[Input records — start]
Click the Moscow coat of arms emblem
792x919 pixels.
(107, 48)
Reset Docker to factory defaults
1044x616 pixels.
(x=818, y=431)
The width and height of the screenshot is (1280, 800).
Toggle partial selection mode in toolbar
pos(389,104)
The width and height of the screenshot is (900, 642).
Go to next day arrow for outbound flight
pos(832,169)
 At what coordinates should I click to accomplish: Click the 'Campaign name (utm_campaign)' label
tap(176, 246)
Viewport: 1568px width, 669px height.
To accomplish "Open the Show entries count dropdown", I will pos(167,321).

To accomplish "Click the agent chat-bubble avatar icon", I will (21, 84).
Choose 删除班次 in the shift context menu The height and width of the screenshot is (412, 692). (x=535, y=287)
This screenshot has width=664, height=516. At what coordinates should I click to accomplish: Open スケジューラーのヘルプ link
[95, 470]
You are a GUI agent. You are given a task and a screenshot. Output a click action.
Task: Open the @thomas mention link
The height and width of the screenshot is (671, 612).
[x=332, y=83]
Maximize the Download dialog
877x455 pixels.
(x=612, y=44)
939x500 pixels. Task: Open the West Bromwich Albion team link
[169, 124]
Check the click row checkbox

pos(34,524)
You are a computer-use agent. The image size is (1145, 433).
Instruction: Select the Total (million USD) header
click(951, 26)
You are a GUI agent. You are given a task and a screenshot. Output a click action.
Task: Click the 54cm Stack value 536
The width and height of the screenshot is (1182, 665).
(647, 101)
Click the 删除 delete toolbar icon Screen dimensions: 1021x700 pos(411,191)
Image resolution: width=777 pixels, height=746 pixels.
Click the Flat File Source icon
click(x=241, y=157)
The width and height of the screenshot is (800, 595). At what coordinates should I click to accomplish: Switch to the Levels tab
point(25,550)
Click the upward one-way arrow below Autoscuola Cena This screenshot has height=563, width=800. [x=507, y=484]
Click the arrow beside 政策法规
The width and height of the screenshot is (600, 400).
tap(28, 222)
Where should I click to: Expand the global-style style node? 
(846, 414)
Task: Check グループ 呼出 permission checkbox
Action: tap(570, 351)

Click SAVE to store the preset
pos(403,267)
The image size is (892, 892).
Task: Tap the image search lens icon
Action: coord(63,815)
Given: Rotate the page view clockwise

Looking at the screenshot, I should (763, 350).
[Input records — finish]
## Task requirements
The whole block of entries above should be repeated exactly.

## Answer to the exercise
Click the Moscow coat of arms emblem
792x919 pixels.
(107, 48)
Reset Docker to factory defaults
1044x616 pixels.
(x=818, y=431)
The width and height of the screenshot is (1280, 800).
Toggle partial selection mode in toolbar
pos(389,104)
The width and height of the screenshot is (900, 642).
Go to next day arrow for outbound flight
pos(832,169)
 At what coordinates should I click to accomplish: Click the 'Campaign name (utm_campaign)' label
tap(176, 246)
Viewport: 1568px width, 669px height.
To accomplish "Open the Show entries count dropdown", I will pos(167,321).

To accomplish "Click the agent chat-bubble avatar icon", I will (21, 84).
Choose 删除班次 in the shift context menu The height and width of the screenshot is (412, 692). (x=535, y=287)
This screenshot has width=664, height=516. At what coordinates should I click to accomplish: Open スケジューラーのヘルプ link
[95, 470]
You are a GUI agent. You are given a task and a screenshot. Output a click action.
Task: Open the @thomas mention link
The height and width of the screenshot is (671, 612).
[x=332, y=83]
Maximize the Download dialog
877x455 pixels.
(x=612, y=44)
939x500 pixels. Task: Open the West Bromwich Albion team link
[169, 124]
Check the click row checkbox

pos(34,524)
You are a computer-use agent. The image size is (1145, 433).
Instruction: Select the Total (million USD) header
click(951, 26)
You are a GUI agent. You are given a task and a screenshot. Output a click action.
Task: Click the 54cm Stack value 536
The width and height of the screenshot is (1182, 665).
(647, 101)
Click the 删除 delete toolbar icon Screen dimensions: 1021x700 pos(411,191)
Image resolution: width=777 pixels, height=746 pixels.
Click the Flat File Source icon
click(x=241, y=157)
The width and height of the screenshot is (800, 595). At what coordinates should I click to accomplish: Switch to the Levels tab
point(25,550)
Click the upward one-way arrow below Autoscuola Cena This screenshot has height=563, width=800. [x=507, y=484]
Click the arrow beside 政策法规
The width and height of the screenshot is (600, 400).
tap(28, 222)
Where should I click to: Expand the global-style style node? 
(846, 414)
Task: Check グループ 呼出 permission checkbox
Action: tap(570, 351)

Click SAVE to store the preset
pos(403,267)
The image size is (892, 892).
Task: Tap the image search lens icon
Action: coord(63,815)
Given: Rotate the page view clockwise

Looking at the screenshot, I should (763, 350).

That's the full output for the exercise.